Exercise description ▸ Below are entries; copy exactly the lines from the one with "Screen dimensions: 1781x1508" through the one with "The height and width of the screenshot is (314, 869).", both included, and leave out the rest.

** Opening Data for review block **

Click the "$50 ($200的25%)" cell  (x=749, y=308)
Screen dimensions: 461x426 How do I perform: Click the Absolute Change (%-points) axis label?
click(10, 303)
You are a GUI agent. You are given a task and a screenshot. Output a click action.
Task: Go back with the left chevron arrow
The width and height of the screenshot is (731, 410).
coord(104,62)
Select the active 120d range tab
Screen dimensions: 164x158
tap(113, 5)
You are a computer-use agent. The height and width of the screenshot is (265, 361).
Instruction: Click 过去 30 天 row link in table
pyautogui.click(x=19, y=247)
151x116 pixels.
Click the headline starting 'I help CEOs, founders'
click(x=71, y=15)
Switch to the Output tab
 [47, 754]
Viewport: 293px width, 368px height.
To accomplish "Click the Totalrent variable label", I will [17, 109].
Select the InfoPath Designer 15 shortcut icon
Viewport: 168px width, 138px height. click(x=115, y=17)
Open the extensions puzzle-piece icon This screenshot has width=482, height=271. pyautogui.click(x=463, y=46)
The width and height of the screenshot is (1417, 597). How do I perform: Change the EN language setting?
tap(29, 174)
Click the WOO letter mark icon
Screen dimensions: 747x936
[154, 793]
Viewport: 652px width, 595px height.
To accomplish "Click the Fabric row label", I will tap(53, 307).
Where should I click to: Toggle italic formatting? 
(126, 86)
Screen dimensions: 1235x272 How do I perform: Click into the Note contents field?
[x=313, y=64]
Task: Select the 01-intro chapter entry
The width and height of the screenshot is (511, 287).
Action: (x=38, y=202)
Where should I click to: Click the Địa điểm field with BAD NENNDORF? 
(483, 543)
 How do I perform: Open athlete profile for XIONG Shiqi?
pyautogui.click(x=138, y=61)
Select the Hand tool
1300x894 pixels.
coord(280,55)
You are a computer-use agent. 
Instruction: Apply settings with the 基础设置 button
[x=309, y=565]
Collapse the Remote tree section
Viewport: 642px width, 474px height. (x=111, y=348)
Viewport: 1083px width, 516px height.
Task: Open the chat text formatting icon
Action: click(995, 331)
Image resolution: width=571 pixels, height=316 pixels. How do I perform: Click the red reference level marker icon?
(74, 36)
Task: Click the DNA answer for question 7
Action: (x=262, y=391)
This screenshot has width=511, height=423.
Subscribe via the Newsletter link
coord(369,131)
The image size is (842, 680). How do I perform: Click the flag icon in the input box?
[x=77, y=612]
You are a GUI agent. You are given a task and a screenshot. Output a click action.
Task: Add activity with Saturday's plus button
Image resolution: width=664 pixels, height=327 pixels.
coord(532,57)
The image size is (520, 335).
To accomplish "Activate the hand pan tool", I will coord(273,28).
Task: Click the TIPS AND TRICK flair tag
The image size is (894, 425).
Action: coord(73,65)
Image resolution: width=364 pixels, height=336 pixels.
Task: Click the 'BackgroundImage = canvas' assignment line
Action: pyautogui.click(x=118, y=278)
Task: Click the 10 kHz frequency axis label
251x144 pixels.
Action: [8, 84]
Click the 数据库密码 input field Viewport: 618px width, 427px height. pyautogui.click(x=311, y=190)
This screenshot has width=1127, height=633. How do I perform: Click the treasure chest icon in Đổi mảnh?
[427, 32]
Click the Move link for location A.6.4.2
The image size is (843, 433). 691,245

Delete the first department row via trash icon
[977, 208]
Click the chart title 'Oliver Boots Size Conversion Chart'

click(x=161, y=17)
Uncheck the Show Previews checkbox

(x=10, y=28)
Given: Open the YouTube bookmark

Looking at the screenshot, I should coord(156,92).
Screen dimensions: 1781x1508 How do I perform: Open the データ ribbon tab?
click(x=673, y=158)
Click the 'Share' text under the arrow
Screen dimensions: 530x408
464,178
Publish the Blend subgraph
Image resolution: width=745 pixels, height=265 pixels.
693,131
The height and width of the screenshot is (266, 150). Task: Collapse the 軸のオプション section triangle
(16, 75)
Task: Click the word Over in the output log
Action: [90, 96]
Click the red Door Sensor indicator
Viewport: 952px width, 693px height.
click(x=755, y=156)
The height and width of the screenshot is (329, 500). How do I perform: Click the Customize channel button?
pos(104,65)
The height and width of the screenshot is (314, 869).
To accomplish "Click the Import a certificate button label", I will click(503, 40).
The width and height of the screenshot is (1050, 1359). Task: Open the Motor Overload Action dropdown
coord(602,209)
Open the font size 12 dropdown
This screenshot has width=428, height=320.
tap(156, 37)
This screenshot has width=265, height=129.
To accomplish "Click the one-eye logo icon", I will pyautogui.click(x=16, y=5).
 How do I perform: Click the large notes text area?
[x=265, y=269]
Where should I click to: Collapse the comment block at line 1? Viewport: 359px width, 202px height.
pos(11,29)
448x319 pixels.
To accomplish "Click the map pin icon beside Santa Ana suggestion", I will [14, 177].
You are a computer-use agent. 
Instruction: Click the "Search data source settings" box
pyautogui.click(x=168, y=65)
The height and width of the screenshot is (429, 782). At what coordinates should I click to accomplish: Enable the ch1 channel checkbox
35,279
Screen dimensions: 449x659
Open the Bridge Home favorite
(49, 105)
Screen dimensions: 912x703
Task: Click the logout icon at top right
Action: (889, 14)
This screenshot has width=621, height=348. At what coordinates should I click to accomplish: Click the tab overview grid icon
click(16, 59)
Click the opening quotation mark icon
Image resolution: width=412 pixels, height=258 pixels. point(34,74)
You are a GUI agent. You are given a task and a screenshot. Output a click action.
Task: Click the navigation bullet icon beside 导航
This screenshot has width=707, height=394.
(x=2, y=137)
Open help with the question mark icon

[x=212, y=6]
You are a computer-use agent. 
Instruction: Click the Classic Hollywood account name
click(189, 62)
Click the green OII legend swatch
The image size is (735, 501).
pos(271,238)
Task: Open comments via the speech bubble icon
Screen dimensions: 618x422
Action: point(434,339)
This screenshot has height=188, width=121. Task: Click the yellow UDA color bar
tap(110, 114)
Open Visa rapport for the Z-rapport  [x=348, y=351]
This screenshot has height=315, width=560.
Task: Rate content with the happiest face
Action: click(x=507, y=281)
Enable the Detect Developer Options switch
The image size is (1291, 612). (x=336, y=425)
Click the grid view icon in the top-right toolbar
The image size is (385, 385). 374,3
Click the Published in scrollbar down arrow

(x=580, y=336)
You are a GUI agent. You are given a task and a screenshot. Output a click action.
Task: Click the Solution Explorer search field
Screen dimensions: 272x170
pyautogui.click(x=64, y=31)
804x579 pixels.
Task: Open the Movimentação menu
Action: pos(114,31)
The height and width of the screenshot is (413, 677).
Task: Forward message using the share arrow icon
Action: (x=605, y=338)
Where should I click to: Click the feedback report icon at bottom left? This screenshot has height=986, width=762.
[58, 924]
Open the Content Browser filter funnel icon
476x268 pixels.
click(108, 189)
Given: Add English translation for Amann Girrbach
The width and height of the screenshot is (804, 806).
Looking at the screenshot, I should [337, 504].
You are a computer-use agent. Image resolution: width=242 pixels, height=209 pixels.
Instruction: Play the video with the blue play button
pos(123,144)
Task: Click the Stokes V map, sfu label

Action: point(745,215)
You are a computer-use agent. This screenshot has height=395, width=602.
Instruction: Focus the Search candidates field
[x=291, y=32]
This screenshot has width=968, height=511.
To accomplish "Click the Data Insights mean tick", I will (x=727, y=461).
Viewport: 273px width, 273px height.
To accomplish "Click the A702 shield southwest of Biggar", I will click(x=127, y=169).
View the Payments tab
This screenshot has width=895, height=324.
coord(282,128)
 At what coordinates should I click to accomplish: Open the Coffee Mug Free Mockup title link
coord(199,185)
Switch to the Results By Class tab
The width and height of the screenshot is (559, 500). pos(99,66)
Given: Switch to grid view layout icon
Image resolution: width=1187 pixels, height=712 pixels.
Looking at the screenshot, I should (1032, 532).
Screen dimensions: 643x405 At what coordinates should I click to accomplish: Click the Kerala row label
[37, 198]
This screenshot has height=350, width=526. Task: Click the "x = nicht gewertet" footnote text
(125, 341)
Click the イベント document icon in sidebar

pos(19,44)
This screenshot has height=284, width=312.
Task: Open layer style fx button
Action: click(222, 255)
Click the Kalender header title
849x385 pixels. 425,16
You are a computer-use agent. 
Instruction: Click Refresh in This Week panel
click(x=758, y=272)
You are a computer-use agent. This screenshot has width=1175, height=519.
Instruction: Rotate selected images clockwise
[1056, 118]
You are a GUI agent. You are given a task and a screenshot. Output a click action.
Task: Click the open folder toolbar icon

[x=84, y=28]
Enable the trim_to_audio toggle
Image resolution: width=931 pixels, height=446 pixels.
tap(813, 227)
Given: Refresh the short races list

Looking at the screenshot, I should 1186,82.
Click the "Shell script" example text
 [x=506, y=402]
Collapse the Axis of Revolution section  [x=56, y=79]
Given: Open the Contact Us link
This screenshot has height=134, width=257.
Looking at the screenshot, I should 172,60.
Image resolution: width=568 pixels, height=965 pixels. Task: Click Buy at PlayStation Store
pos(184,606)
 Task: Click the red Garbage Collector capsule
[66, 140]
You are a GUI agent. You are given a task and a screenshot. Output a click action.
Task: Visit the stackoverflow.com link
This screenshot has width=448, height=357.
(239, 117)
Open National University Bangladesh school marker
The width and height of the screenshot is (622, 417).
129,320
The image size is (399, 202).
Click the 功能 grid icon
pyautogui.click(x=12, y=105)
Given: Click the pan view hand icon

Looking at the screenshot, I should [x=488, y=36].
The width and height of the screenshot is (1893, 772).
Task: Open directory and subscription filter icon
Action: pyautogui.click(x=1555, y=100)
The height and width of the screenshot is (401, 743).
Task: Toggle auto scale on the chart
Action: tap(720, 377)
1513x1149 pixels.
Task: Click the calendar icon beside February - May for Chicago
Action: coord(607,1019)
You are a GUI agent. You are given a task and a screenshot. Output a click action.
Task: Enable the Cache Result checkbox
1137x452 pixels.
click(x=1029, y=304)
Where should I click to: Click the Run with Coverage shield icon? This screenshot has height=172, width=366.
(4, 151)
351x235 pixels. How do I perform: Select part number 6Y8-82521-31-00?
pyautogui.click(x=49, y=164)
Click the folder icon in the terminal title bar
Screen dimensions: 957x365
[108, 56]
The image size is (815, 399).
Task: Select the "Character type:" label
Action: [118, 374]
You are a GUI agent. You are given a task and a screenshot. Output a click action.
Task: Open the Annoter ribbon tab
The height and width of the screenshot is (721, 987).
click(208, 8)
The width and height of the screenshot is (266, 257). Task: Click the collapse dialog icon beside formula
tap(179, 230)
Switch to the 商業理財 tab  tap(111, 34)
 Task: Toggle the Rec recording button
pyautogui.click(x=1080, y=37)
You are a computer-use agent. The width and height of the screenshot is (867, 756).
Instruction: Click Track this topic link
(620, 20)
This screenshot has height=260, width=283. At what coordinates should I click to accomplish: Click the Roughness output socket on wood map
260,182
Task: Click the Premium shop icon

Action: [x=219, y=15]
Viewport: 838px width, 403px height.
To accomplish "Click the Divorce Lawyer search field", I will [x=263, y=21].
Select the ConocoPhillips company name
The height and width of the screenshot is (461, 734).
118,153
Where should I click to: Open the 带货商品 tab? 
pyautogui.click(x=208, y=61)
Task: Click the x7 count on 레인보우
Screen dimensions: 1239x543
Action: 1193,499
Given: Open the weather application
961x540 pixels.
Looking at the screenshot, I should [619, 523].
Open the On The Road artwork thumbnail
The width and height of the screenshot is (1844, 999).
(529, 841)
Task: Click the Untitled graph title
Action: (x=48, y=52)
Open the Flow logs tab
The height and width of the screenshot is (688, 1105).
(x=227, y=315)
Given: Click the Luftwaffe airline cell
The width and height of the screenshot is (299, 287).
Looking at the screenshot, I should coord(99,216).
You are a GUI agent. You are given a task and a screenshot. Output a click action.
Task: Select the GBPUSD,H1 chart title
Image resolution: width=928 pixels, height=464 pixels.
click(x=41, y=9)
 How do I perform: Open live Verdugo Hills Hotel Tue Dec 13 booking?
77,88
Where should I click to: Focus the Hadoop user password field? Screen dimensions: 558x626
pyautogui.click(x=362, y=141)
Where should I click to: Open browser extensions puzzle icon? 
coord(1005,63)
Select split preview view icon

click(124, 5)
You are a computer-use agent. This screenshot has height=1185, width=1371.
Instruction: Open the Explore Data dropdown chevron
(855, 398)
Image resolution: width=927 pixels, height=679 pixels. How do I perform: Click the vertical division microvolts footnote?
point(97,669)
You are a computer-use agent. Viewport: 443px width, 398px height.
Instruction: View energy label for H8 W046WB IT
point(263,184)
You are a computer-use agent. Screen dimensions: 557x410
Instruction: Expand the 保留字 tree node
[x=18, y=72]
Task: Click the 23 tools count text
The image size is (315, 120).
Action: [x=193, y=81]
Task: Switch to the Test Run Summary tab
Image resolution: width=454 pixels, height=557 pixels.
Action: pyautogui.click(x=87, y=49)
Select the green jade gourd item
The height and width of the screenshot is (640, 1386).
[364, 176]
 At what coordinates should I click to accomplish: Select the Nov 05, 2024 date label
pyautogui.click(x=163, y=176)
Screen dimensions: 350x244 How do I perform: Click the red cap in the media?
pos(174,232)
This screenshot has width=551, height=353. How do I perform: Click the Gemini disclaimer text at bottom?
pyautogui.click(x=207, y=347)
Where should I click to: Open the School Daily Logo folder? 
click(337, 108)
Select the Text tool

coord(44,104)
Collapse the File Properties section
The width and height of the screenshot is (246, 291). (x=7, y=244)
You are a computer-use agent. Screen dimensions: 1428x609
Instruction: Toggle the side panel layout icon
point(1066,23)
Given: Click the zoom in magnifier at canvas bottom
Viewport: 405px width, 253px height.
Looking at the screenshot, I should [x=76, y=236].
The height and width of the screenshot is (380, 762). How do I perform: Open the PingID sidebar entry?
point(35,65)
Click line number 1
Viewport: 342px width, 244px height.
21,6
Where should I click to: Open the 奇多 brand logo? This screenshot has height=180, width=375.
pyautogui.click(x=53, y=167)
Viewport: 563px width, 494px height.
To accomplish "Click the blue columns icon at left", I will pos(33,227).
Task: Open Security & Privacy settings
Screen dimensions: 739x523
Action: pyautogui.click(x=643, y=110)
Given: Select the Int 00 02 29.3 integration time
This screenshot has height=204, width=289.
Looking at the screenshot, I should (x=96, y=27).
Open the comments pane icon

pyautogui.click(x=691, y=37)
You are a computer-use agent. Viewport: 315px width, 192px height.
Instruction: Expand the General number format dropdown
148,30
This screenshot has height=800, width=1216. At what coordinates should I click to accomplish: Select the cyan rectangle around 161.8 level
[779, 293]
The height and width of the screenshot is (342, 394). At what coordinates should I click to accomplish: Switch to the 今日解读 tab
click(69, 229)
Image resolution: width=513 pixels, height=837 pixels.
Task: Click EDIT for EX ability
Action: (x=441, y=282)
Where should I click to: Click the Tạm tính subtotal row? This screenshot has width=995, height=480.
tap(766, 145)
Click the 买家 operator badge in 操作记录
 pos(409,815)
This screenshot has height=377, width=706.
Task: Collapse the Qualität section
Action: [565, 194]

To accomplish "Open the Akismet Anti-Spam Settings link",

** Closing Data for review block **

Reply ▸
Screen dimensions: 1781x1508 How do I perform: Open the データ ribbon tab?
click(x=673, y=158)
Click the 'Share' text under the arrow
Screen dimensions: 530x408
464,178
Publish the Blend subgraph
Image resolution: width=745 pixels, height=265 pixels.
693,131
The height and width of the screenshot is (266, 150). Task: Collapse the 軸のオプション section triangle
(16, 75)
Task: Click the word Over in the output log
Action: [90, 96]
Click the red Door Sensor indicator
Viewport: 952px width, 693px height.
click(x=755, y=156)
The height and width of the screenshot is (329, 500). How do I perform: Click the Customize channel button?
pos(104,65)
The height and width of the screenshot is (314, 869).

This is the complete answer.